In clinics I am constantly reminded of Liz and all the medications and nursing procedures she took the time to teach me. Her commitment and love for patients was so apparent in the way she treated and cared for them. It has encouraged me to spend more time with my patients, touch them, talk to them, explain what I'm doing or giving them. Rushing babies to Waspam at night always makes me wish for Liz, my CPR buddy back in Africa.

And Sonya, I was always so amazed to watch her creative interactions with the people and especially the children. No matter the language barrier, she could always make them laugh. And such simple games with bottle caps, crayons, or rocks, she could make friends within minutes and entertain for hours. On the most recent clinic I suddenly found myself pushed out of my station with nothing to do for the rest of the day. Starting to get annoyed with the turn of events, I looked around and though, what would Sonya do?....Of course, she would entertain the children! So I grabbed the bag of balloons, made a crazy ridiculous balloon hat to wear that would have made Sonya proud, and proceeded to blow up millions of balloons for the kids. Remembering how she would get creative and find ways to include kids, soon James and I were blowing up balloons within balloons and adding little rocks to make them rattle. I tasked a group of boys with finding good smooth rocks and another group to be in charge of telling me whether a kid was being honest or not about receiving one already. Soon we had a real production and game going on that lasted all the way till dinner.

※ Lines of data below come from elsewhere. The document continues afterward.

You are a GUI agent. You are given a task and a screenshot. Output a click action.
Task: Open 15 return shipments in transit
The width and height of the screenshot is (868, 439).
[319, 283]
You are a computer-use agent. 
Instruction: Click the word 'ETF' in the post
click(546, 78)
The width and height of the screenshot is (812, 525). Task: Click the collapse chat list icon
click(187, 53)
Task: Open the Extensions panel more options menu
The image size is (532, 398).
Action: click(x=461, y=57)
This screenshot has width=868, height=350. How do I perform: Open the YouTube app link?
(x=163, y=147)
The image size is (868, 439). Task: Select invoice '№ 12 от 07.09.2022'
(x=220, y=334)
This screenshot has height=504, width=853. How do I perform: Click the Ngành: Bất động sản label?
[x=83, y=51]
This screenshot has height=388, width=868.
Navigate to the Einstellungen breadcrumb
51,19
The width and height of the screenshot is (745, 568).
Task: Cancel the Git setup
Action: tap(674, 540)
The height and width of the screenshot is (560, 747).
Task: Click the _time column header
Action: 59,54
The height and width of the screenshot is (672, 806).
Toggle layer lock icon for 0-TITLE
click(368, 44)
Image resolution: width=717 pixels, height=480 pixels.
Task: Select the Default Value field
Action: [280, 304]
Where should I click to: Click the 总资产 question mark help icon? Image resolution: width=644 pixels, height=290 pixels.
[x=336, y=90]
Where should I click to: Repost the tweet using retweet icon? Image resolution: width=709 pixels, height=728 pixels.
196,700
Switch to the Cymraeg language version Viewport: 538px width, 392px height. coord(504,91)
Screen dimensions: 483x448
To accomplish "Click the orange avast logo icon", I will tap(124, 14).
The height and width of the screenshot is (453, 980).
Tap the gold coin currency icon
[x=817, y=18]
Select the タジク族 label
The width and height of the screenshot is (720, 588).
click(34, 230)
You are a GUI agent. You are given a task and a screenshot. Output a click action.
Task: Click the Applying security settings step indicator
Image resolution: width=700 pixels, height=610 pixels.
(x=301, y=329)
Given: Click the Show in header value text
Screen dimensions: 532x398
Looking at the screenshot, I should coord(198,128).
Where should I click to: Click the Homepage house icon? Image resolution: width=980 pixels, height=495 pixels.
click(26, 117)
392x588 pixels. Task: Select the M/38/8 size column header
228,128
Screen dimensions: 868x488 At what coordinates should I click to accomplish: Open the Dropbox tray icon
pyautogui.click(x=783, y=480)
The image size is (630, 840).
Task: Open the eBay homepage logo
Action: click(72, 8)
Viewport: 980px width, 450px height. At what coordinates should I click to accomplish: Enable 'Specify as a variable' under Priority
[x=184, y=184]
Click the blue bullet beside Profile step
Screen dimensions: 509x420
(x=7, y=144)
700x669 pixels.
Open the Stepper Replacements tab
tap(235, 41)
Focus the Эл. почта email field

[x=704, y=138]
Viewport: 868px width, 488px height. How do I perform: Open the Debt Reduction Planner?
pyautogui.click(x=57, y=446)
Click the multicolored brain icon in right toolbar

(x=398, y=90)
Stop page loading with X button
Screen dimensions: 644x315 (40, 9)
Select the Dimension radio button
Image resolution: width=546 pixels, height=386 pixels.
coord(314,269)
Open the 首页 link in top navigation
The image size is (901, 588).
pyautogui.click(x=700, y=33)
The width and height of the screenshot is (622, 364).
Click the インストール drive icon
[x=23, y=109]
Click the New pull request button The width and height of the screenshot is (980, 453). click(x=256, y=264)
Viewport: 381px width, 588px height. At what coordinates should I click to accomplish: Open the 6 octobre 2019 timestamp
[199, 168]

Oh my life is so much richer down here by remembering your examples! Thank you for that! With a bigger group down here, it is harder to have the same comraderie, deep love, and understanding that the 4 of us shared in Chad. But I get excited when the breakthrough does happen here and there. The last few days, our group has been hit by some kind of explosive diarrhea phase that makes me start singing about Giardia. A month or so ago, most looked at me with disgust or disdain as I would try to describe the fun moments of a true diarrheal episode. With the recent personal experiences had, however, we've had such great conversations already with no holding back. I know you guys would have no qualms about joining in on descriptions on what it is like to be peeing out of both holes, to have an "accident" when you thought it was just gas passing, and to be burping up yellow metronidazole. So good. It bonds in such a unique way :)

I hope you are all well. Sometime we will have to get together, don our scarves and turbans, and ride in the back of a truck on a bumpy dusty road, singing "Ka Kongdi."

Love, Esther


  1. L'Esther!! Oh I miss you and those times! Thank you for this letter. It touched me, I'm so glad that God has been able to use my passion to encourage you to try new things! Keep your chin up friend!
    I can't wait to sing Ka Kongdi with you :)

    Love Wife #1,

  2. Ester my CPR buddy,

    Those times will never be forgotten. Someday the four of us must work once again overseas together. Who would've ever thought that four of us so different could bond in such a deep way. Miss you tons and am praying for ya!